The artists represented in this abbreviated selection exemplify another tendency especially symptomatic of the German art scene, the tendency to reject trends and labels. This individualism is not a shell but a creative response to the experience of ideological straitjacketing in the past as well as in the on-going confrontation with the socialist ideology of the “other” German state. Those who would see in this a state of confusion can be accused of yearning for a harmony that is simply not attainable, given the disorder of the world. A creative dialogue with the intellectual and spiritual past (as in the work of Kiefer) is intimately bound up with opposition to the latent threats of the present. The retrenchment of German art into an expressive, irrational myth beyond all clarity is a fiction. Myth, realism, and science fiction tease out the survival instinct of human utopias, take root in the contents of the imagination as much as in formal transformations. Idealistic ambitions, the deliberately lapidary and at times trivial mode of the formal transformations, the intrusion of the triviality of everyday life upon the mythic stature of art: these characterize the obsessive tension between utopian impulses and sharpened insight into the artful seductiveness of power, as well as the danger of blindness in high art. The obsessive imagination that finds form in the works discussed here is not the expression of a German sentimentality in the mythic sphere, but an expression of intellectual incisiveness and emotional power in opposition to the omnipotent norm—in art, too.

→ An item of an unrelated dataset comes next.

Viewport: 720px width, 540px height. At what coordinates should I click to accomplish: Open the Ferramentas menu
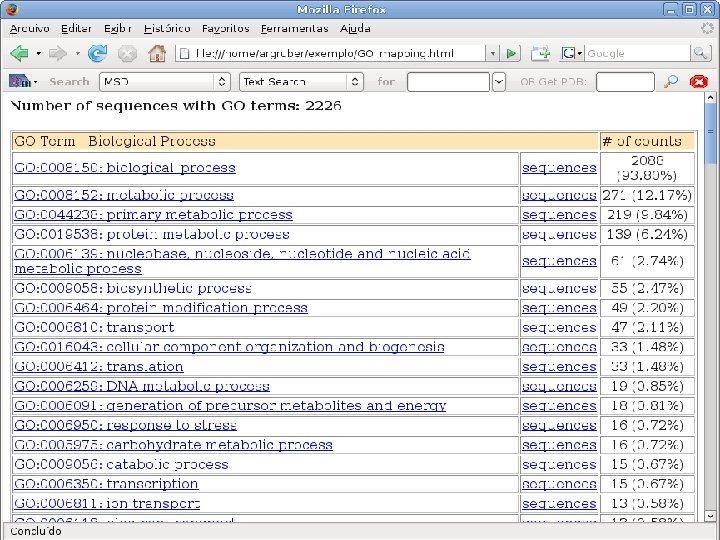tap(295, 28)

Anneile Pohlen is a regular contributor to Artforum.

Translated from the German by Leslie Strickland.

—————————

NOTES

1. Wolfgang Max Faust and Gerd de Vries used this phrase as the title of their book Hunger Nach Bildern—Deutsche Malerei der Gegenwan (Hunger for images—contemporary German painters), Cologne: DuMont, 1982.

2. Gerhard Storck catalogue essay “Mangelmutanten überleben Kapitahsmus”(Deficiency-mutants survive capitalism). Krefeld: Museum Haus Lange, 1984.

3. Ulla Frohne catalogue essay “Astrid Klein: Suggestive Bilder 1975–1983” (Astrid Klein: Suggestive pictures 1975–1983), Berlin: Neue Gesellschaft für Bildende Kunst (NGBK), 1983.

4. Catalogue essay, “Charly Banana/Ralf Johannes,” Berlin: NGBK, 1983.

5. Quoted in catalogue for “Astrid Klein: Suggestive Bilder 1975–1983.”

6. Ursula Peter, catalogue essay. “DIE LAUF-BAHN” (The career), Wuppertal: Von-der-Heiydt Museum, 1984.

7. Artist’s statement, “Kunststudenten stellen aus” (Art students exhibit), Bonn Wissenschaftzentrum, 1983–84.